1990 Malayalam movie

Kuttettan is a 1990 Malayalam romantic comedy movie, directed by Joshiy and written by A. K. Lohithadas. The film stars Mammootty, Saritha, Urvashi, Lizy, Maathu, Sukumari, Jagadish, Murali and Jagannatha Varma.

==Plot==
Vishnu is a rich businessman, married to innocent Seetha. Vishnu is a flirt and always interested in having affairs with multiple partners. However, most of his plans were unsuccessful. He pretends to love Ragini and assures her to marry her. But his intentions are different. He starts having affair with a young and beautiful Revathi. He also gets infatuated by the newly appointed steno Rose Mary at his office. But every time, he fails to reach his target. He is so lascivious and a womanizer who even gets attracted to a teenage girl. The situation gets worsened after he joins team with Thomas Chacko and Nair.

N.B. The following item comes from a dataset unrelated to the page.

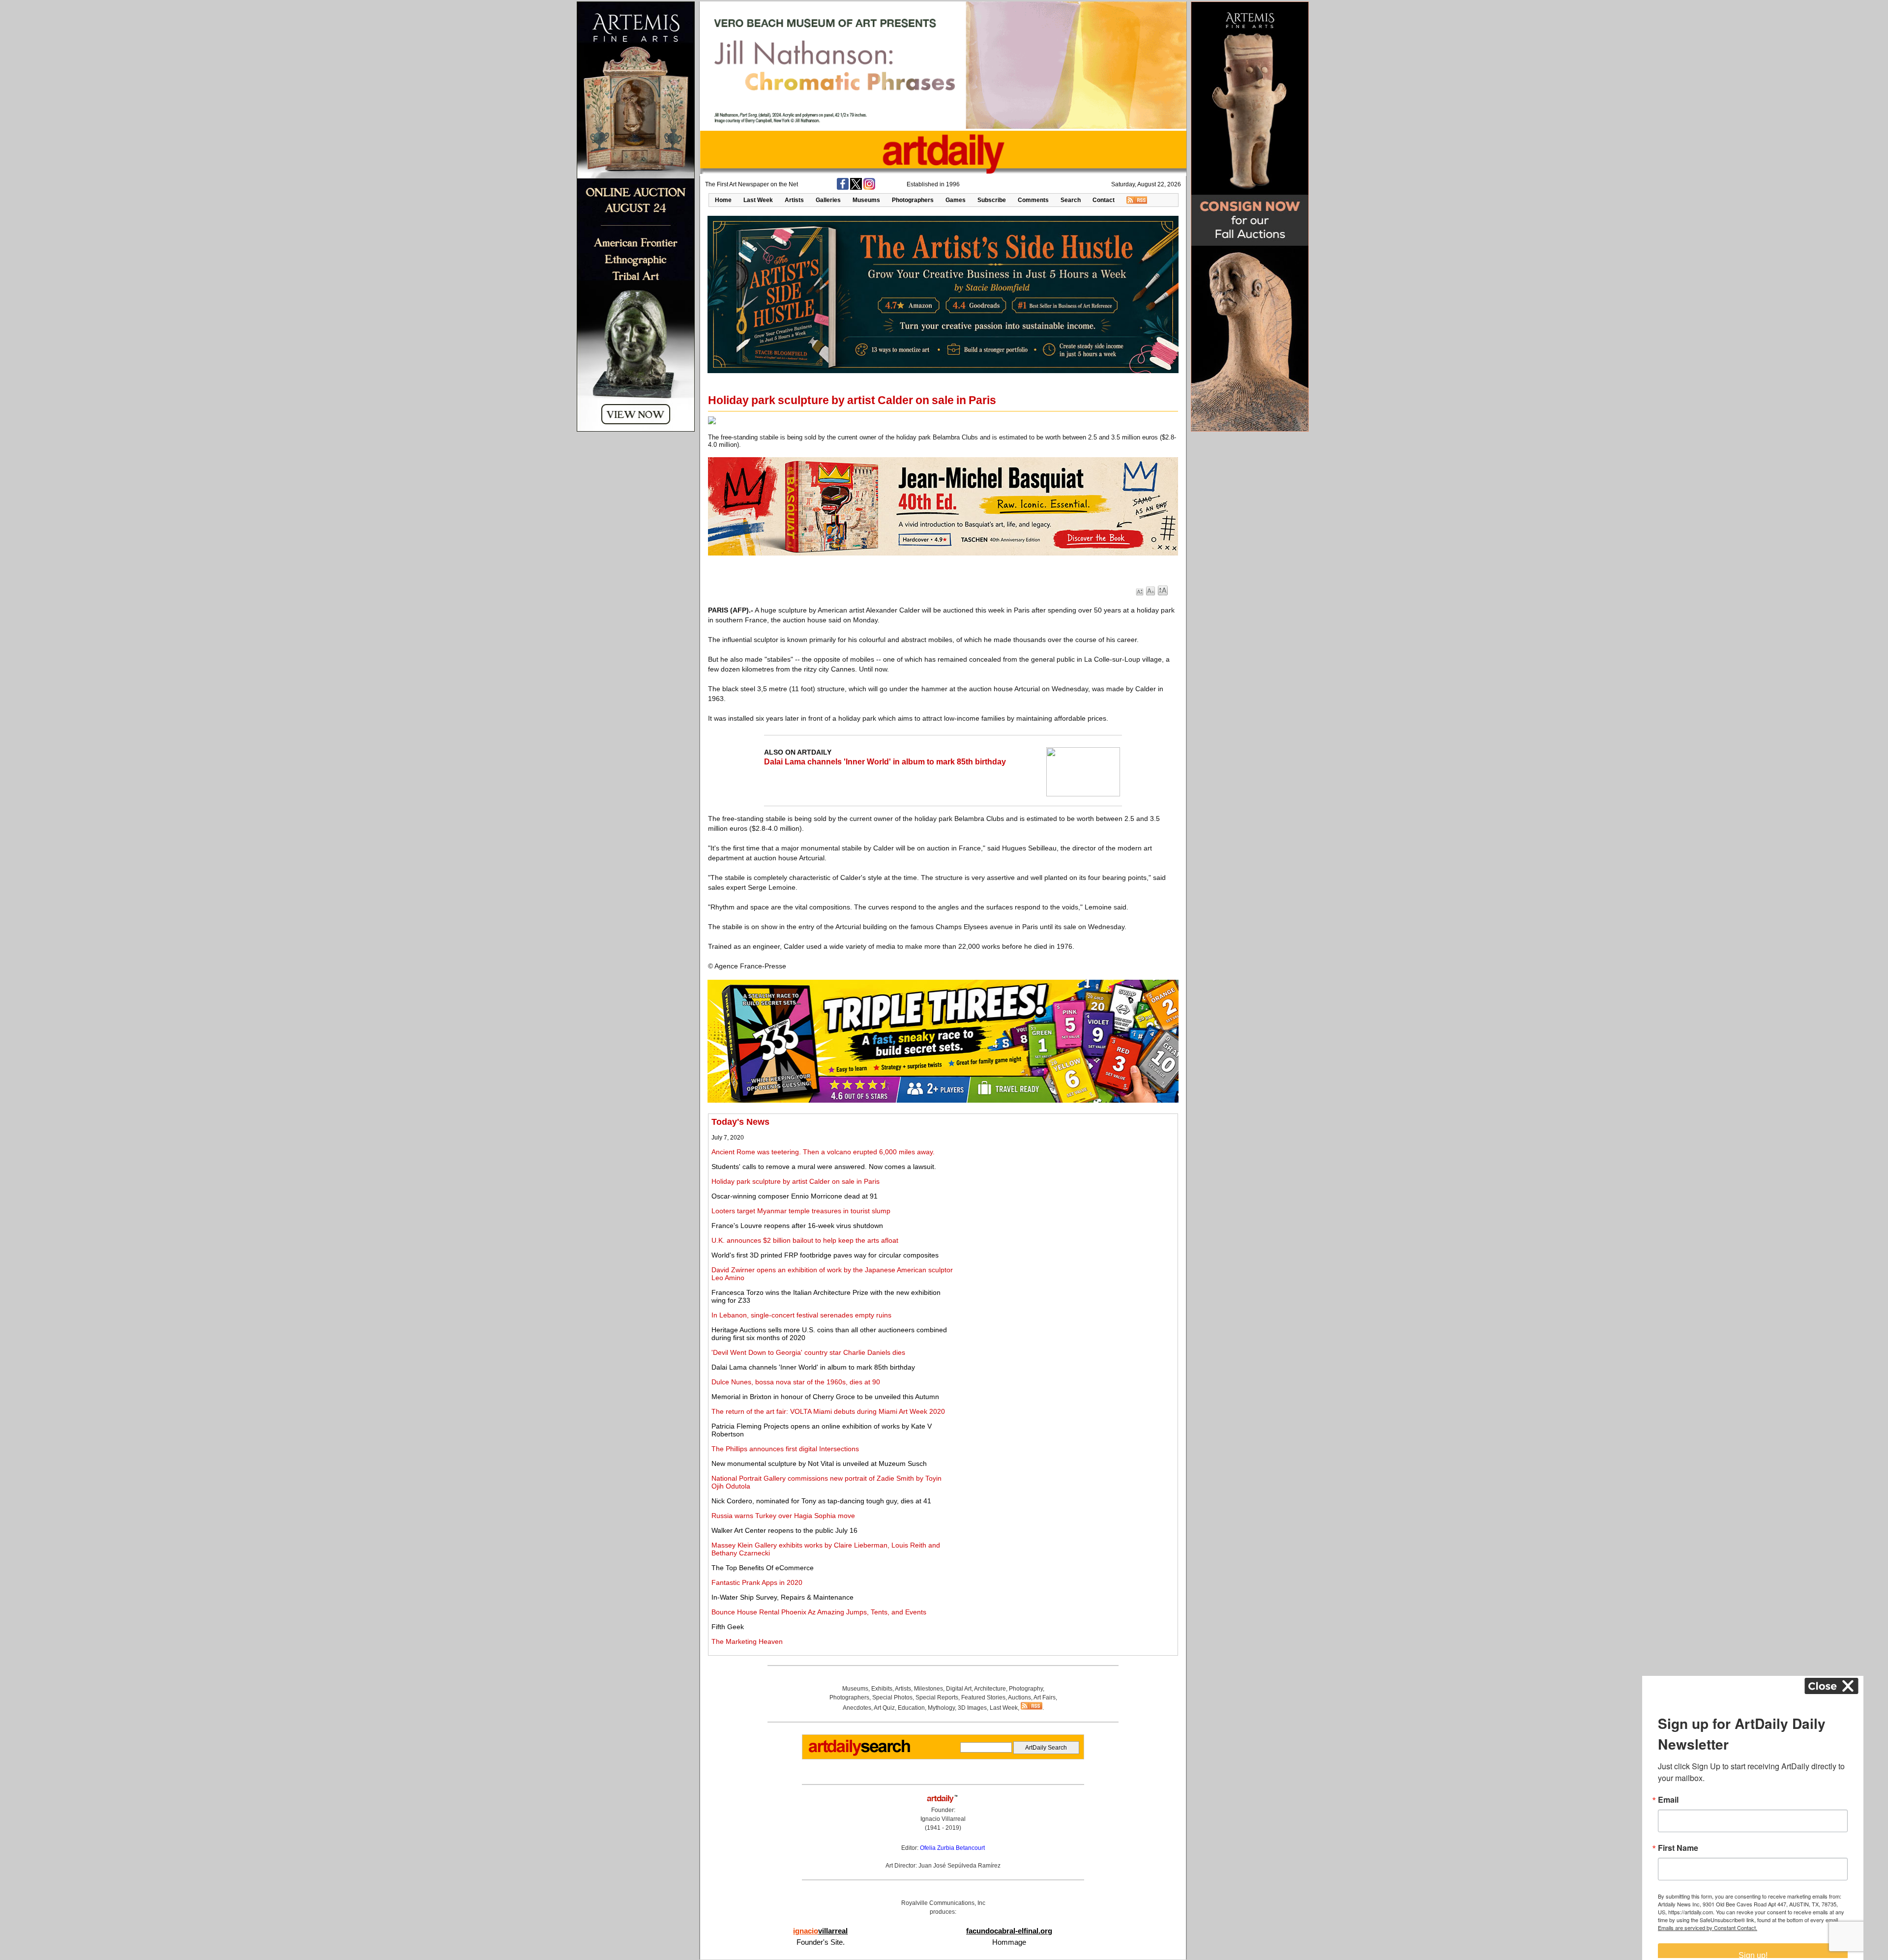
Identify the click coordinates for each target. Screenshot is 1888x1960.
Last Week (758, 200)
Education (911, 1707)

Nair introduces Vishnu to a new girl Indhu, who is an orphan. Indu is childlike and innocent and she blindly believes Nair. She went off with Vishnu to his house. Vishnu, eagerly waiting for sexual intercourse, gets distracted and disappointed by Indhu's genuine nature. The climax is reached when Vishnu's mother, Malathi and her father arrive at Vishnu's bungalow. Vishnu manages to make his family believe that Indhu is his illegitimate daughter. But he had to face the dangerous consequences that awaited him. Vishnu's family accepted Indhu as his daughter and took her to the ancestral home. Vishnu is completely bewildered and disappointed as he needs to return Indhu to Nair. Vishnu changes his mind and determines not to give Indhu back to them. The rest of the story deals with the complex situations.

==Cast==
- Mammootty as Vishnu Narayanan (Kuttettan)
- Saritha as Seetha Lakshmi, Vishnu's wife
- Maathu as Indhu
- Lizy as Revathy
- Urvashi as Rosemary
- Syama as Ragini
- Suma Jayaram as Jaya
- Suchitra as Nurse, cameo appearance
- Sukumari as Vishnu's Mother
- Jagadish as Gopalakrishnan
- Oduvil Unnikrishnan as Nanu Nair
- Murali as Nair
- Thilakan as Thomas Chacko
- Jagannatha Varma as Narayanan Menon, Vishnu's father-in-law
- Babu Namboothiri as Vishnu's friend
- Valsala Menon as Hostel Matron
- Renuka as Thomas Chacko's girlfriend

==Release==
The film was released on 29 September 1990. The film was a commercial failure.